Plasticosi. Non si poteva chiamare altrimenti, l’ultima malattia scoperta da un’équipe di scienziati di diverse enti di ricerca di Regno Unito e Australia, dal momento che è un disturbo intestinale associato, per l’appunto, all’ingestione di frammenti di plastica. La plasticosi, come spiegano gli autori della ricerca che è stata pubblicata sulle pagine del Journal of Hazardous Materials, colpisce l’intestino degli esemplari di berta piedicarnicini (nome scientifico Ardenna carneipes), uccelli marini che vivono sull’isola di Lord How, nel Pacifico sud-occintale, a oltre 600 chilometri dalle coste australiane. Ma con ogni probabilità, purtroppo, le specie che soffrono del disturbo della plastica sono molte di più.
Dalla sua invenzione fino ai giorni nostri, la plastica – e in particolare i suoi frammenti, la micro – e la nanoplastica – ha praticamente invaso tutto il mondo: si stima che gli oceani del nostro pianeta ne ospitino oggi circa 150 milioni di tonnellate, a cui ogni anno se ne aggiungono altri 5-13 milioni.
L’inquinamento da plastica è insomma un’emergenza conclamata, e conclamati sono i suoi effetti deleteri su economia, clima, salute umana e, per l’appunto, vita marina.
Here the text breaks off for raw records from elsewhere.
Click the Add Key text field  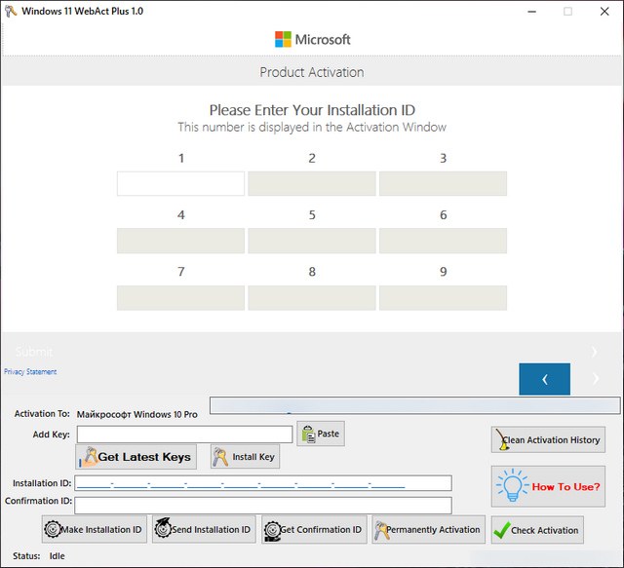point(184,435)
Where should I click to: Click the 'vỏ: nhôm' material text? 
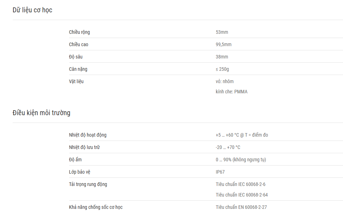[225, 81]
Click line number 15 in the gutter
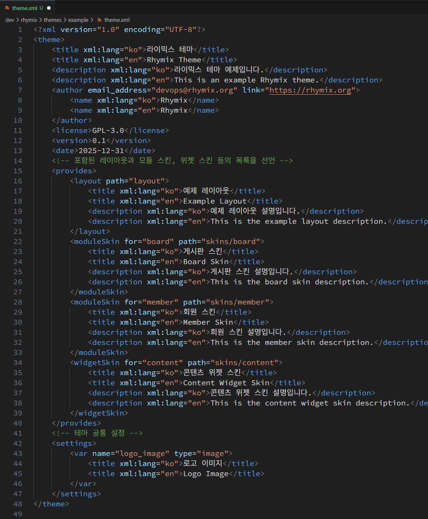The image size is (428, 519). point(18,171)
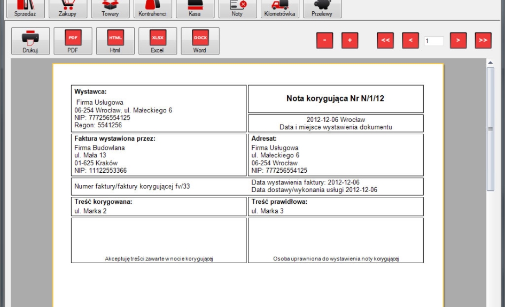Go to the Towary section
Image resolution: width=505 pixels, height=307 pixels.
coord(110,8)
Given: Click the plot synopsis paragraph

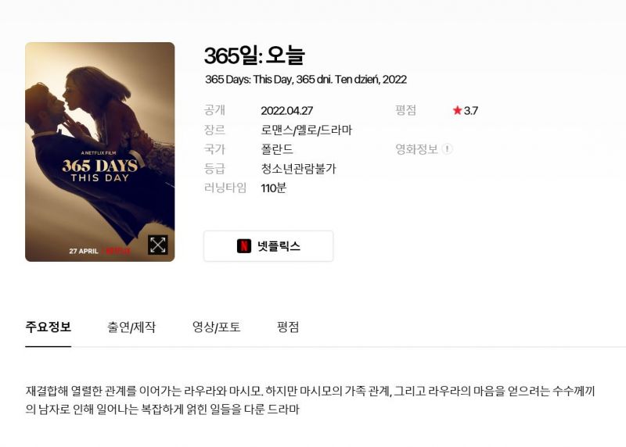Looking at the screenshot, I should click(x=310, y=400).
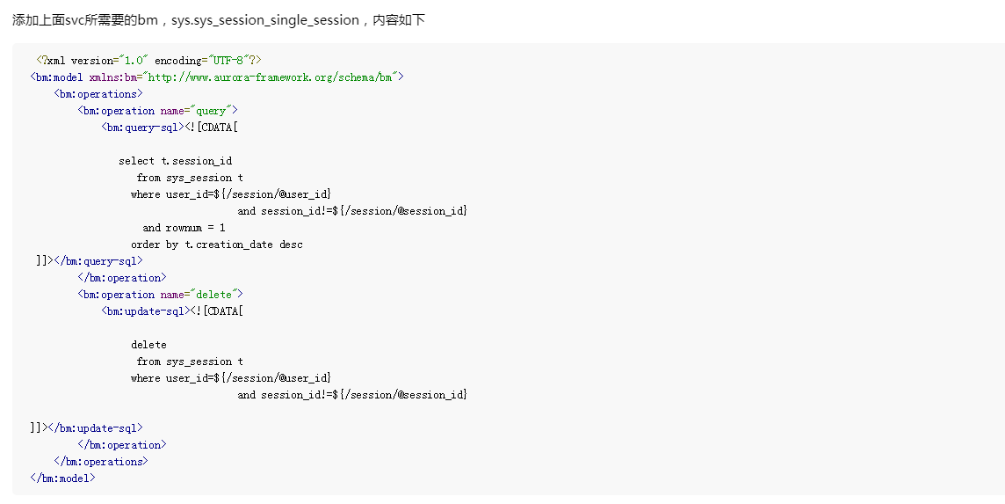Click the closing bm:query-sql tag

90,261
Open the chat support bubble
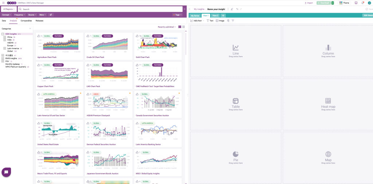Image resolution: width=373 pixels, height=184 pixels. click(6, 172)
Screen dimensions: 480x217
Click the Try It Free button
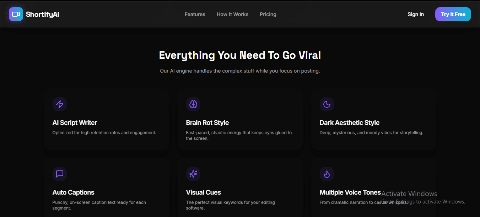click(453, 14)
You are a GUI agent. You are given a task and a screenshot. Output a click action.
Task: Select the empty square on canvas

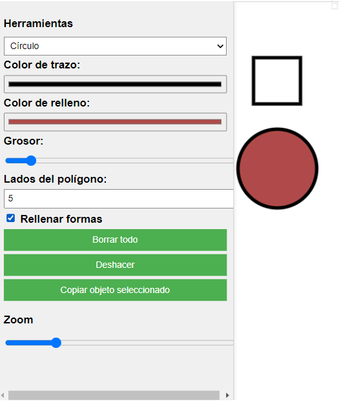[x=277, y=81]
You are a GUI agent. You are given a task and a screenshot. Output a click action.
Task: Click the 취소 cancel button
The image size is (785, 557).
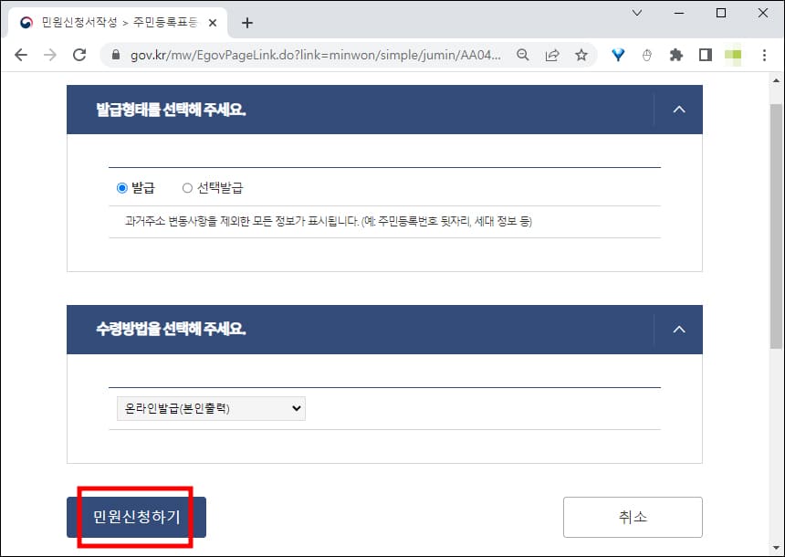click(x=633, y=517)
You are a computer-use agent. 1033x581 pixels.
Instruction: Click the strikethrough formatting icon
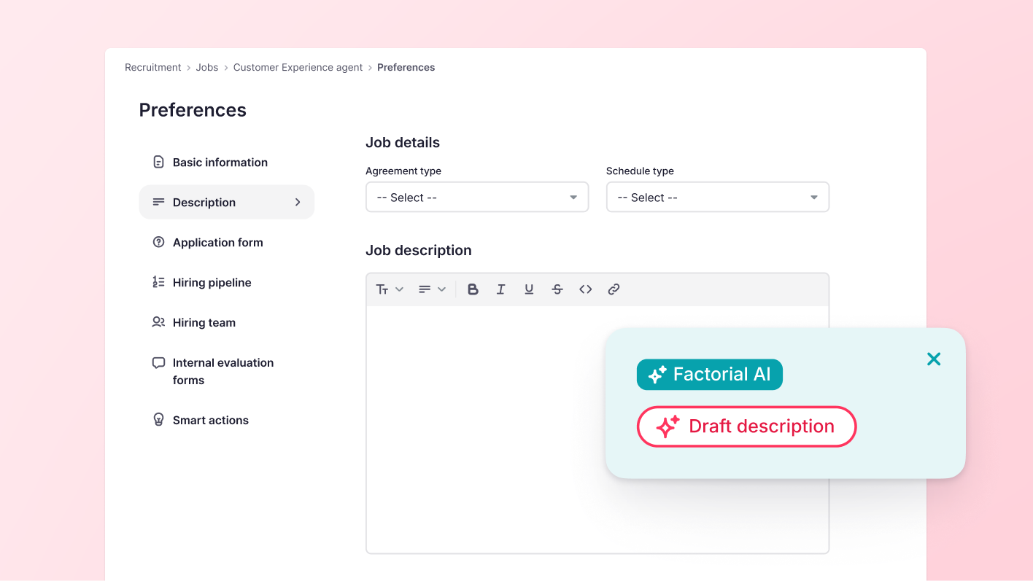[557, 289]
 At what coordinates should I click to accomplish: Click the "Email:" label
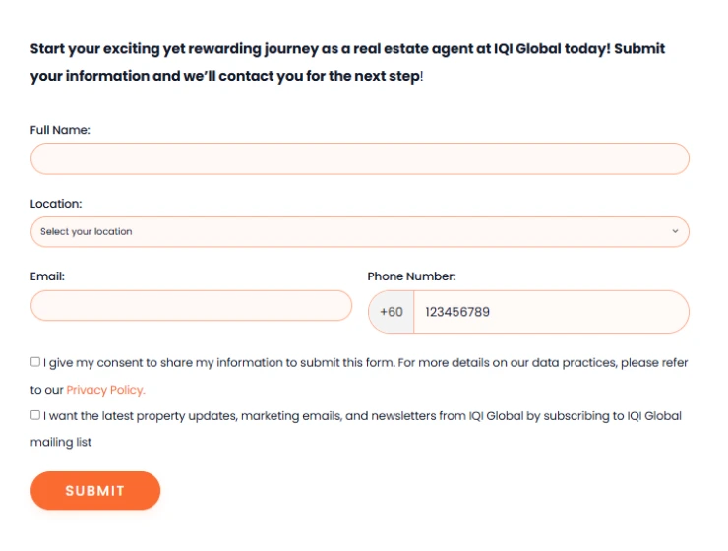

Ma nonostante molti degli effetti della plastica sul regno animale siano già documentati, questa è la prima volta che la scienza sia riuscita a riconoscere un quadro patologico e specifico negli animali selvatici.
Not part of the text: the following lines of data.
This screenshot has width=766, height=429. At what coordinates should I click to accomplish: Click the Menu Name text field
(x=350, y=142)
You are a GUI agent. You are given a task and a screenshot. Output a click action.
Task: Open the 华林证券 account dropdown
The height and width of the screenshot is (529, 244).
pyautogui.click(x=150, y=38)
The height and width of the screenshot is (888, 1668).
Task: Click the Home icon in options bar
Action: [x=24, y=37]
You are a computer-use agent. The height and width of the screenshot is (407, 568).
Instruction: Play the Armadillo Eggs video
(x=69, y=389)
La plasticosi, spiegano, è una fibrosi intestinale, ossia un rimodellamento dell’anatomia dell’intestino delle berte, che avviene in risposta allo stato di infiammazione prodotto dalla plastica: sostanzialmente, quando un’area del corpo è colpita da ripetute infiammazioni perde la capacità di cicatrizzare e guarire normalmente. L’equivalente di ciò che accade, per esempio, nei polmoni di chi respira amianto (in quel caso la fibrosi si chiama asbetsosi) o silicio (silicosi). In questo senso, insomma, la plastica è un vero e proprio veleno per gli uccelli marini.
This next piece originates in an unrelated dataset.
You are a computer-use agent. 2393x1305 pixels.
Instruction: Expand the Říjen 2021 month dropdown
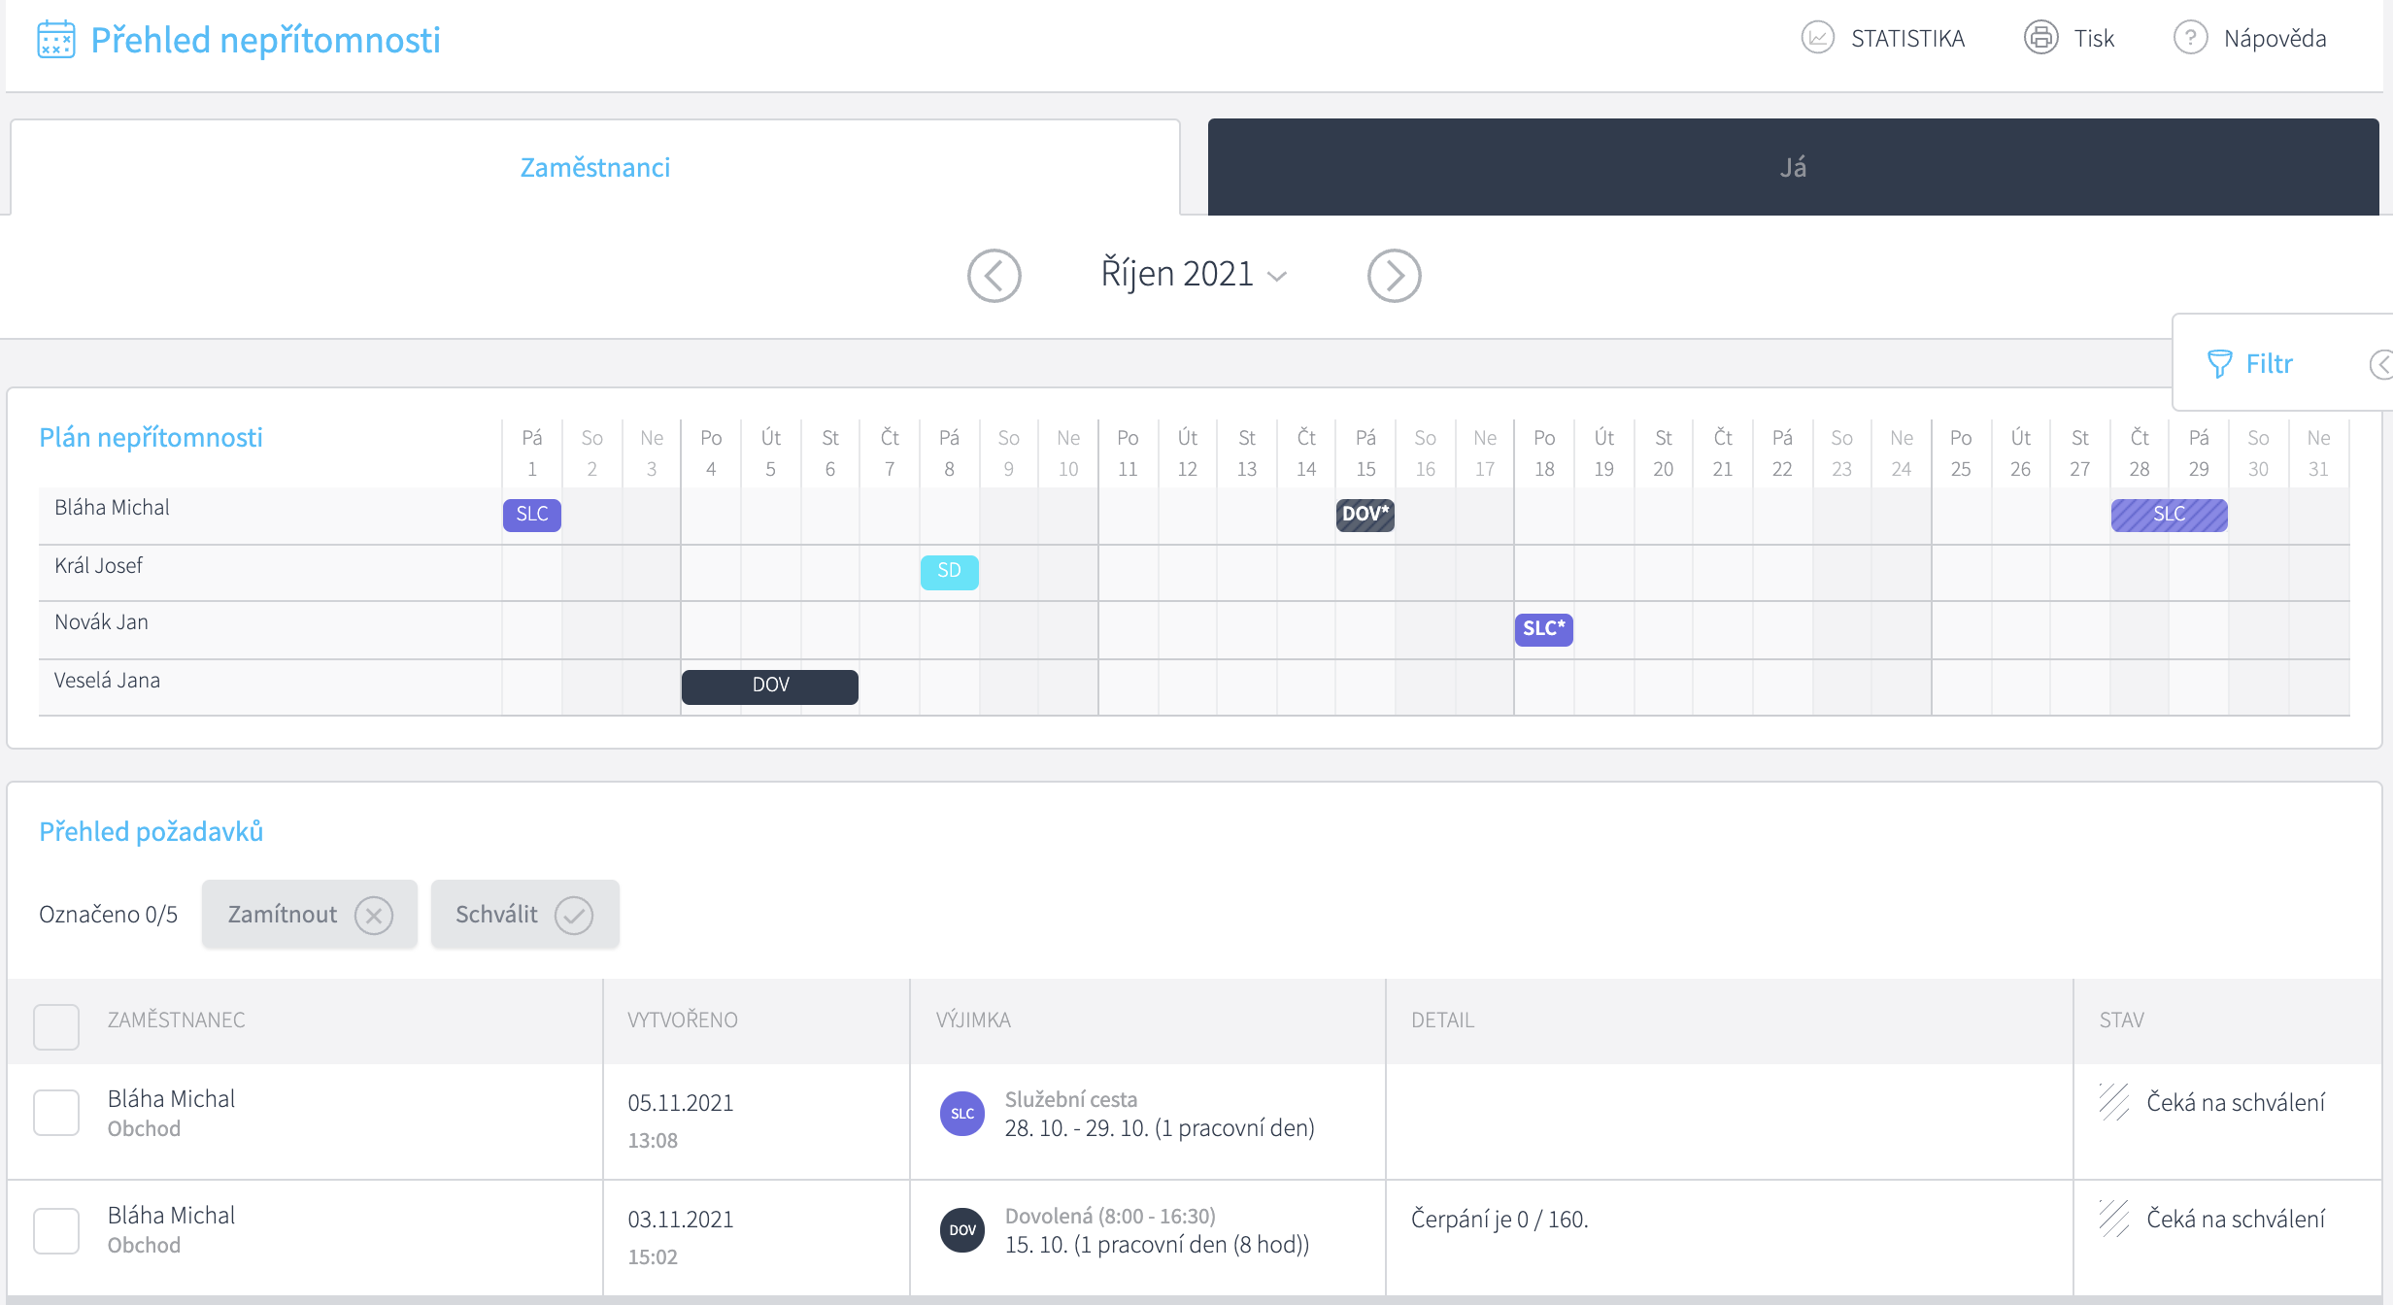coord(1278,276)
“Viste dall’esterno, le berte sembrano del tutto sane”, ha spiegato Alex Bond, co-autore dello studio ed esperto del Natural History Museum di Tring, in Inghilterra, “ma il loro sistema digestivo non lo è affatto. Il nostro studio ha indagato per la prima volta il tessuto intestinale e dello stomaco, e ha mostrato quanto serie possano essere le conseguenze dell’ingestione di plastica”.
Studiando le berte – che purtroppo mangiano i frammenti di plastica perché li scambiano per cibo – i ricercatori hanno scoperto una diffusa cicatrizzazione del proventricolo, la prima camera dello stomaco degli uccelli: una caratteristica che si presentava in modo analogo su praticamente tutti gli esemplari studiati e che quindi è stata legata a una malattia specifica. Che tra l’altro, sempre secondo gli autori del lavoro, potrebbe colpire anche altri parti del corpo, come ad esempio i polmoni.
“Le ghiandole tubolari”, dice ancora Bond, “quelle che secernono i composti digestivi, rappresentano forse il miglior esempio delle conseguenze della plasticosi. Quando la plastica viene ingerita, queste ghiandole diventano gradualmente sempre più rachitiche, fino a perdere completamente struttura e funzionalità”. Il che rende gli uccelli più vulnerabili alle infezioni e ai parassiti, oltre a inficiare la loro capacità di assorbire alcune vitamine.
Le cicatrici, inoltre, rendono lo stomaco più duro e meno flessibile, degradando la sua funzione digestiva. Negli esemplari più giovani gli effetti sono ancora peggiori, dal momento che il loro stomaco è più piccolo: alcuni studi hanno infatti mostrato che il 90% dei pulcini ospita, nel proprio stomaco, frammenti di plastica passati loro dai genitori, il che li porta a morire di fame quando lo stomaco è troppo pieno di materiale indigeribile e non può accogliere cibo vero. “Al momento la plasticosi è nota solo per le berte”, concludono gli esperti del museo inglese. “Ma data l’estensione del problema dell’inquinamento da plastica è ragionevole supporre che anche altre specie ne possano essere colpite”.